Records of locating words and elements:
|---|
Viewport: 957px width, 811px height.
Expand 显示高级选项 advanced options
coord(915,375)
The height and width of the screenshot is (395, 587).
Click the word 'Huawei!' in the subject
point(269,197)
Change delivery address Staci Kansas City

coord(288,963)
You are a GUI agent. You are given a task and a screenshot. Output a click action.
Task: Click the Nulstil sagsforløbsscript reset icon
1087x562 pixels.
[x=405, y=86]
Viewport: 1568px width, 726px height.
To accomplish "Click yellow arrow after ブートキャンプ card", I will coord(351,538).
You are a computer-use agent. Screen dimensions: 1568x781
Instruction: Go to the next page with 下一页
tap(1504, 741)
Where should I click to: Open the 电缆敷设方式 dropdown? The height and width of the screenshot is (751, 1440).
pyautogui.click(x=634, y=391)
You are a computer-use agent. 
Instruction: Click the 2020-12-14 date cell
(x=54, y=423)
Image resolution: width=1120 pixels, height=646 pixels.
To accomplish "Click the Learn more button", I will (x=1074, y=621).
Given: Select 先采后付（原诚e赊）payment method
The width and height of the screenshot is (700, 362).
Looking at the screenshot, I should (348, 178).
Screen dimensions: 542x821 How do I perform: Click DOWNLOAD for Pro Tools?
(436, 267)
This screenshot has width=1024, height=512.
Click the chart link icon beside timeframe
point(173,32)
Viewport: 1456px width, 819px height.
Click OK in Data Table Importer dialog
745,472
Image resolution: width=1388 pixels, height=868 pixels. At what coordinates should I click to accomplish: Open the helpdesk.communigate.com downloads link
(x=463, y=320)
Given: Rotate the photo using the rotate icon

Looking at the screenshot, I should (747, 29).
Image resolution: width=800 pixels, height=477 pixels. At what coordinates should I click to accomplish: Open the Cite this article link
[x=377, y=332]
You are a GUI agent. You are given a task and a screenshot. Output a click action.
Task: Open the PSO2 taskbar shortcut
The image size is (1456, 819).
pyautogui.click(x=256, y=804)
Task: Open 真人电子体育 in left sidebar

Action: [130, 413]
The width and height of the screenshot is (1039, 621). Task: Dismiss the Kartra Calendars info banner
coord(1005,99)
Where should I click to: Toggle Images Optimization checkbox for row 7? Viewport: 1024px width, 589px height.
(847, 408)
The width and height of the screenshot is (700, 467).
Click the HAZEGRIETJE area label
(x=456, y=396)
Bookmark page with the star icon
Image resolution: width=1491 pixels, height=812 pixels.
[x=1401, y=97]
|---|
§ The task
Pick out each line of the records above that contains the word "coordinates" and copy it. Case counts.

§ Output of the task
Image resolution: width=1388 pixels, height=868 pixels. At what coordinates should I click to accomplish: Open the helpdesk.communigate.com downloads link
Image resolution: width=800 pixels, height=477 pixels. At what coordinates should I click to accomplish: Open the Cite this article link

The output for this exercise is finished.